Madagascar et la Guinée équatoriale franchissent une étape importante avec l’officialisation d’une coopération bilatérale à Malabo. La ministre malgache des Affaires étrangères, Alice N’Diaye, et son homologue équato-guinéen, Siméon Oyono Esono Angue, ont signé avant-hier une série d’accords.
Parmi les quatre accords, l’exemption mutuelle de visa pour les titulaires de passeports diplomatiques et de service retient particulièrement l’attention. Cette mesure, a priori administrative, pourrait avoir des effets concrets sur la fluidité des échanges entre les deux Etats.
En supprimant l’obligation de visa pour leurs représentants officiels, les deux pays entendent faciliter les déplacements des diplomates, fonctionnaires lors des missions gouvernementales. Cette simplification administrative vise à accélérer les consultations politiques, les négociations et la mise en œuvre des projets communs.
La réactivité diplomatique revêt en effet une importance stratégique et cette disposition facilite l’opérationnalisation d’une coopération plus régulière et active. Elle s’inscrit d’ailleurs dans un ensemble plus large d’accords, incluant l’établissement formel de relations diplomatiques et un cadre général de coopération.
Si cette exemption de visa ne concerne pour l’instant que les diplomates et les détenteurs de passeports officiels, elle pourrait constituer un prélude à des mesures plus ambitieuses. Certains observateurs y voient un signal d’ouverture progressive, susceptible à terme de bénéficier à d’autres catégories, comme les opérateurs économiques et les étudiants.
Cette signature d’accord est la suite des échanges entre les chefs d’Etat, Michaël Randrianirina et Teodoro Obiang Nguema Mbasogo, lors de la visite officielle du président malgache à Malabo, à la veille du 11e Sommet de l’OEACP, fin mars 2026. Elle illustre la volonté des deux pays de renforcer les liens bilatéraux et de concrétiser la coopération Sud-Sud, souvent évoquée, mais peu matérialisée.

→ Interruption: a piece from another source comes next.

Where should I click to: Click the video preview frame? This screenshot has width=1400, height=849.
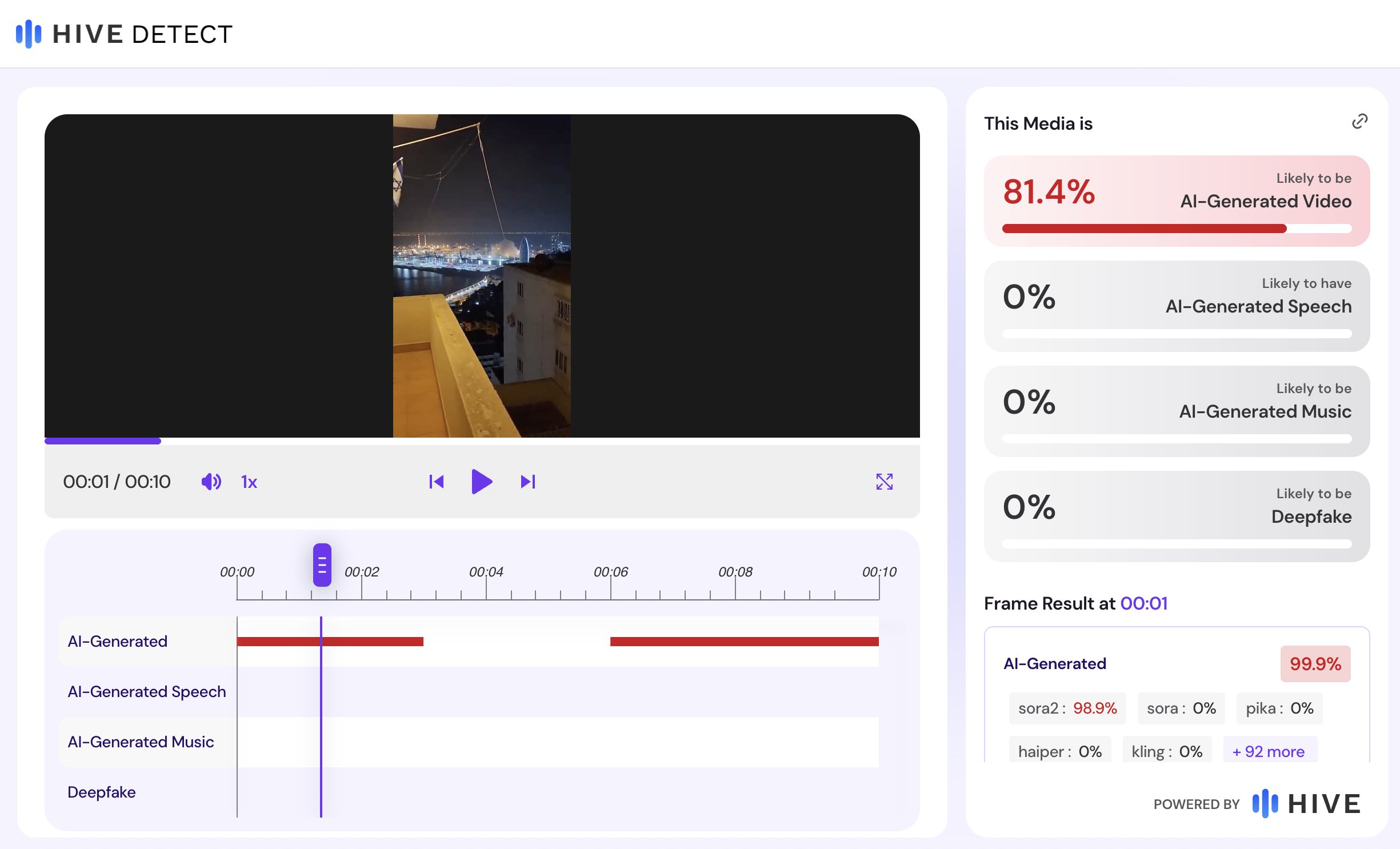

Dans cette perspective, l’exemption de visa pour les diplomates traduit un niveau de confiance entre les deux Etats et une volonté de lever les obstacles, même administratifs, à leur rapprochement. Reste désormais à observer si cette mesure sera suivie d’effets concrets et si elle contribuera, à terme, à une coopération plus visible et plus inclusive entre Madagascar et la Guinée équatoriale.